Jesus reminds us that ultimately, we are accountable to God alone. We can form relationships in our faith communities that support us in ways that our families, or the members of our various secular “tribes,” cannot. Each of us has to learn to look for the movement of the Spirit working in our lives and in the world around us, and we need to learn how to respond to that same Spirit to bring about God’s kingdom. This is why we need our spiritual brothers and sisters and mothers and fathers. This is why we need to put our trust in God, so hidden and yet so very present, rather than in all the shiny distractions vying for our fragmented attention.
Paul says to us in Corinthians, “Even though our outer nature is wasting away, our inner nature is being renewed day by day.”
How much attention are we giving to our inner nature? Our physical homes are full of stuff; how much furniture is in our spiritual homes? In whom are we putting our trust? From whom are we getting our support?

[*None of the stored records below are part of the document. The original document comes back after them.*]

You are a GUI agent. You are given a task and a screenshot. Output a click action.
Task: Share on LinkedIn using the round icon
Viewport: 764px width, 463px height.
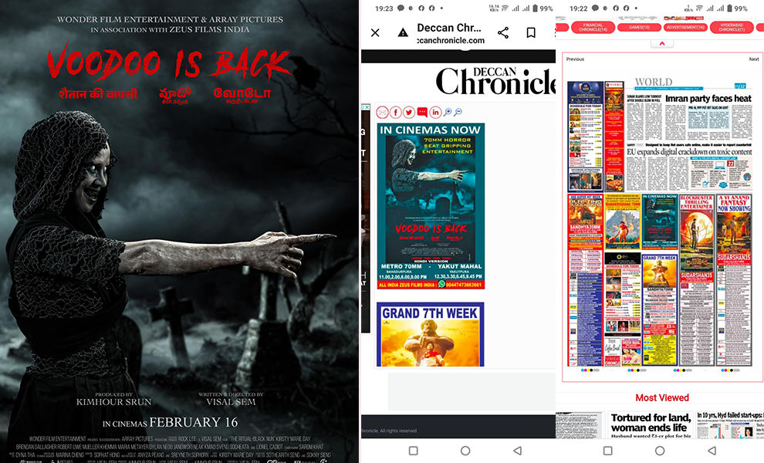coord(435,113)
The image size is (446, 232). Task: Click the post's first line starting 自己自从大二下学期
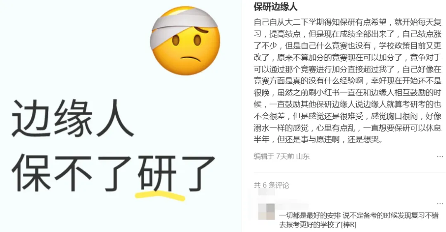[347, 22]
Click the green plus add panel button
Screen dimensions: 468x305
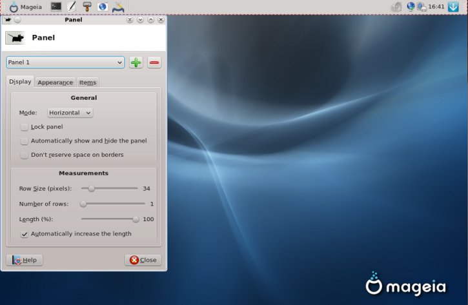pos(136,63)
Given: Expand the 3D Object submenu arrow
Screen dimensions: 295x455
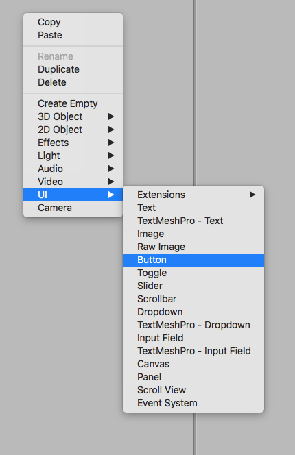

One of the things I love the most about the glorious paintings of ships in the Peabody Essex Museum is the way that the water is rendered. The light reflecting off it, the exquisite details of the individual ripples and waves. The ships are magnificent, but the vast ocean itself is even more so.
Our Christian lives are undergirded by the waters of baptism. Through our baptism we received new life, regeneration from sin, and the gift of the Holy Spirit. The promises we made in baptism, or that were made on our behalf, form the foundation of our faith.
Our baptism may have taken place years and years ago, but we can always float in our baptismal waters. On that day, the germ of our faith, or the faith of our sponsors, joined with God’s infinite and vast faith in us to create an indissoluble bond that will always sustain us. This bond will remain when all else, even our physical bodies, has passed away. So, finally, the spiritual life is real life, and it is only in the Spirit that we become truly alive. In God’s name, Amen.